[Data records]
┄┄┄┄┄┄┄┄┄┄┄┄┄┄┄┄┄┄┄┄
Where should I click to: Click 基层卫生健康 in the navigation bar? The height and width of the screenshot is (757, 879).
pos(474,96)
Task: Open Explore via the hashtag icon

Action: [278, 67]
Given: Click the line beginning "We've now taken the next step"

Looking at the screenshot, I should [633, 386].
┄┄┄┄┄┄┄┄┄┄┄┄┄┄┄┄┄┄┄┄
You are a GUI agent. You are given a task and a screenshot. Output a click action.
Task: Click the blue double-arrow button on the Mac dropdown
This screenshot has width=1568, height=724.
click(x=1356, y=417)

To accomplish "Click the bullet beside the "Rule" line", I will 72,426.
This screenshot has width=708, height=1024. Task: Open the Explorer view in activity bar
┄┄┄┄┄┄┄┄┄┄┄┄┄┄┄┄┄┄┄┄
Retype exactly the lines above, from the one with "This screenshot has width=1568, height=724." through the one with "This screenshot has width=708, height=1024.", inclusive.

- **THE ANSWER**:
This screenshot has width=1568, height=724.
click(x=1356, y=417)

To accomplish "Click the bullet beside the "Rule" line", I will 72,426.
This screenshot has width=708, height=1024. Task: Open the Explorer view in activity bar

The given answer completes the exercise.